Walking along the towpath of the Calder and Hebble Navigation near Elland I saw cruising on the water a magnificent pair of mute swans, pure-white and puffed up like graceful galleons in full sail.
Within moments, the male - known as the cob - demonstrated that when confronted with danger these birds are anything but mute.
At first, a small and extremely noisy shih tzu had been treated with disdain by the cob. But when the female swan, the pen, was subjected to the same yapfest her mate’s patience cracked and it directed at the dog a series of hisses as loud as a steam train’s.
The shih tzu was last seen scurrying along the canal in the direction of Brighouse, pursued by its owner.
The mute swans’ vocabulary also includes grunts like discordant notes from a trumpet and even a deep growl, but compared to other species of swan they don’t have a wide repertoire of calls, thus the name.
In flight, though, they compensate for this with what the poet WB Yeats described as the “bell-beat of their wings”.
Another characteristic which sets them apart from the two swans also found in the UK - whooper and Bewick’s - is their tameness. Consequently, most birdwatchers pay mute swans little attention, which is a shame because in addition to being one of our most visually striking birds they are also richly entwined with British history.
They were highly prized by kings as a bird for the table, each providing up to 20lb of meat, and there are records of Henry III ordering mute swans from across the north of England to be brought to his Christmas court at York in 1251.

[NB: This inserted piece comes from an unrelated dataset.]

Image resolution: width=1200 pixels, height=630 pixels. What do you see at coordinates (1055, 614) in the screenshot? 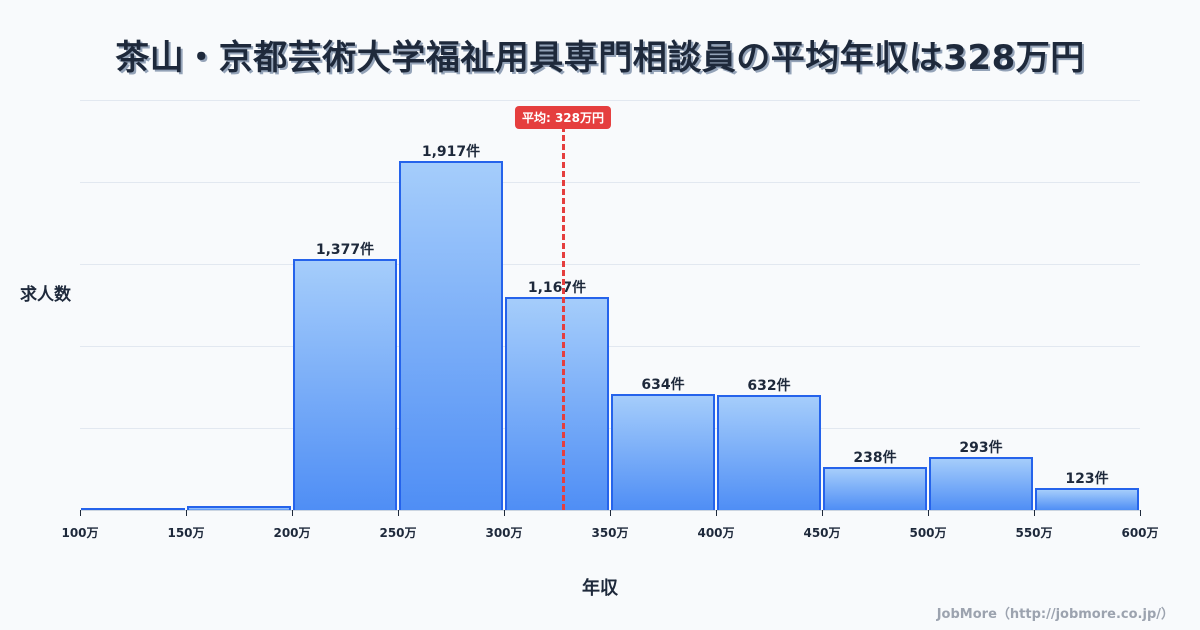
I see `source-credit: JobMore（http://jobmore.co.jp/）` at bounding box center [1055, 614].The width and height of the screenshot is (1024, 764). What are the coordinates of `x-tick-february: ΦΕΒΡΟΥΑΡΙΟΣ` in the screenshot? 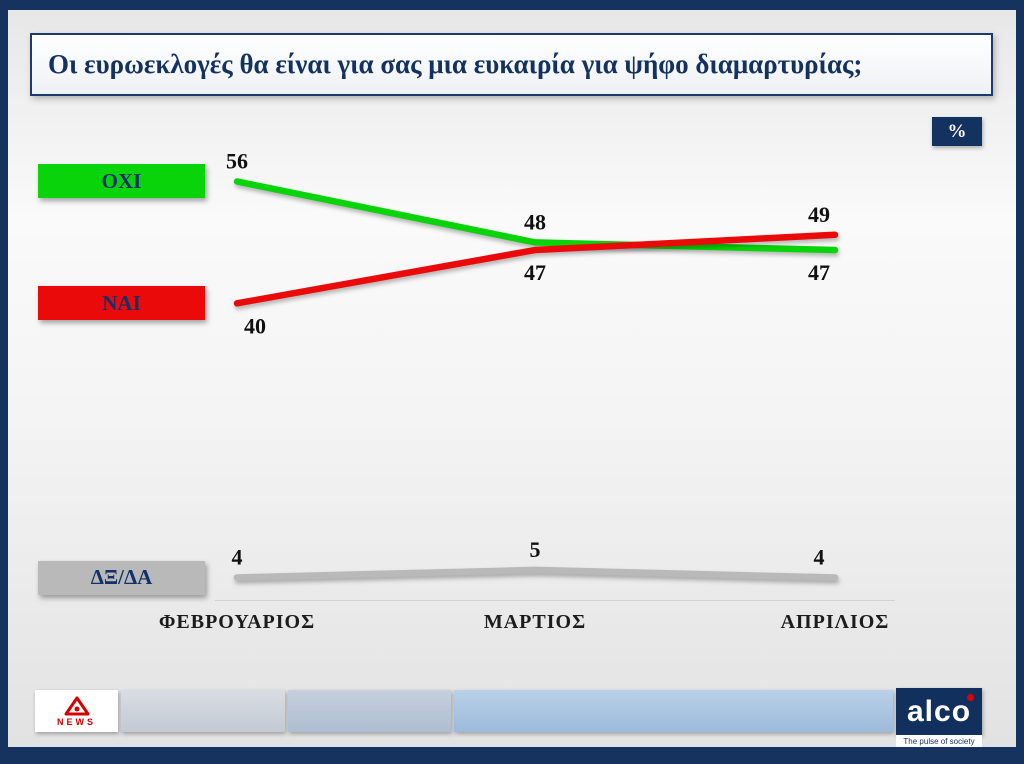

His son and successor, Edward I (1239-1307), formally associated mute swans with the crown by having one on his badge of state, and during the reign of Edward III (1327-1377) it was the first British bird to receive legal protection. This was not because of conservation concerns, but to keep them for royal banquets. The nobility were also granted the right to keep flocks.
But what does swan taste like? “Fishy mutton,” according to one early cookbook, while Charles Darwin said it was neither fish nor fowl but something halfway, “like venison with wild duck.”
Thankfully, eating swan fell out of favour more than a century ago and today there is no money for poachers helping themselves as they do with pheasants.
A significant threat to the swans’ welfare used to be lead poisoning from anglers’ weights, which was blamed for some 3,370 deaths a year in England, but since the use of lead weights was banned in 1987 mute swan numbers have recovered.
One of the biggest flocks of mute swans in Yorkshire can be observed at the RSPB’s Fairburn Ings reserve in the Lower Aire Valley.
Thanks to ringing, we know that the birds move about quite a bit. One ringed in Northumberland was found at Thorpe Perrow near Bedale in North Yorkshire, while another that has been ringed at Bishopthorpe, York, turned up at Fountains Abbey.